O estágio, tal como praticado hoje no Brasil, deixou há muito de ser uma atividade meramente complementar. Em milhares de repartições públicas, escritórios, empresas e instituições privadas, estudantes desempenham funções produtivas concretas, cumprem jornadas regulares, respondem por tarefas essenciais e integram, de forma fundamental, a dinâmica do trabalho cotidiano. Ainda assim, permanecem excluídos da proteção trabalhista básica, sob o argumento formal de que o estágio não teria natureza de trabalho.

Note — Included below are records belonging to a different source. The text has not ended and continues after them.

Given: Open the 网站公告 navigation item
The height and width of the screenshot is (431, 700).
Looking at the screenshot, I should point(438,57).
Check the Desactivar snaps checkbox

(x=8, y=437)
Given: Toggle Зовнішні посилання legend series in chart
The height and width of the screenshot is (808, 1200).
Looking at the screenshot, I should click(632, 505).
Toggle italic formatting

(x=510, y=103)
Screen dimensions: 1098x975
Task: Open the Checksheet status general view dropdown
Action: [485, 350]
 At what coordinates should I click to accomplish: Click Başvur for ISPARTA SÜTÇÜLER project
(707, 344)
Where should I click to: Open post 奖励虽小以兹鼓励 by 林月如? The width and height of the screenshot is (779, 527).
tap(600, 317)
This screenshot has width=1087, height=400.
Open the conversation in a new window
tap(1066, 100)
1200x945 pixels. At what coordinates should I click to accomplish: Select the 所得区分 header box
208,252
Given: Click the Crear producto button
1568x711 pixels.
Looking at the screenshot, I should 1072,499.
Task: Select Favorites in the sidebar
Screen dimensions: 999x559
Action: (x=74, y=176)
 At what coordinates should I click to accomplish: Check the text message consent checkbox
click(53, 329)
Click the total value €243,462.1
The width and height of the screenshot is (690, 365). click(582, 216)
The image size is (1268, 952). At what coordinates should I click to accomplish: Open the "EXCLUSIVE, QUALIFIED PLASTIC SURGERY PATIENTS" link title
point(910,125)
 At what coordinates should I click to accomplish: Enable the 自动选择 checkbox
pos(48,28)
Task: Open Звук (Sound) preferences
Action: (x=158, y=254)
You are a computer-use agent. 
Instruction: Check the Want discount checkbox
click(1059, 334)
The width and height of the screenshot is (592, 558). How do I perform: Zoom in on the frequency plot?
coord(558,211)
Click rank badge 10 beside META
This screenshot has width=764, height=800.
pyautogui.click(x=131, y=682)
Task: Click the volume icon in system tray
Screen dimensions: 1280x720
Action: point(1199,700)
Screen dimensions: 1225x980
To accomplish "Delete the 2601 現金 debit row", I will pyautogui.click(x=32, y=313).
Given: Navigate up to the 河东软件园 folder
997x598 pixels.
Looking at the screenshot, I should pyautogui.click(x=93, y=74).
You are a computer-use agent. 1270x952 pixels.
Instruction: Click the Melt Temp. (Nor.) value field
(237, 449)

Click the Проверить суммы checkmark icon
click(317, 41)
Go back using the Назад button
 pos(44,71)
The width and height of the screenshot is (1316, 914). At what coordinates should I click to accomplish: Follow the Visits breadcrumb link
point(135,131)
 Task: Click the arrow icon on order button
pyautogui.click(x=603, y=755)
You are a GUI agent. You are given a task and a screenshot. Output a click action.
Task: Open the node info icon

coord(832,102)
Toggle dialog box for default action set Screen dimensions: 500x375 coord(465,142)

Essa exclusão não decorre da realidade concreta do estágio, mas de uma opção legislativa. A relação de trabalho, conforme consolidado no Direito do Trabalho, caracteriza-se pela presença de pessoalidade, habitualidade, subordinação e pontualidade – elementos que, na prática, estruturam a quase totalidade dos contratos de estágio no país. O estagiário é pessoa determinada, não substituível livremente; comparece de forma habitual; submete-se a ordens, metas e hierarquias; cumpre horários e responde a supervisores. Ainda assim, essa relação não é reconhecida como trabalho por força do art. 3º da Lei de Estágios (Lei nº 11.788/2008), que estabelece, de maneira expressa, que o estágio “não cria vínculo empregatício de qualquer natureza”.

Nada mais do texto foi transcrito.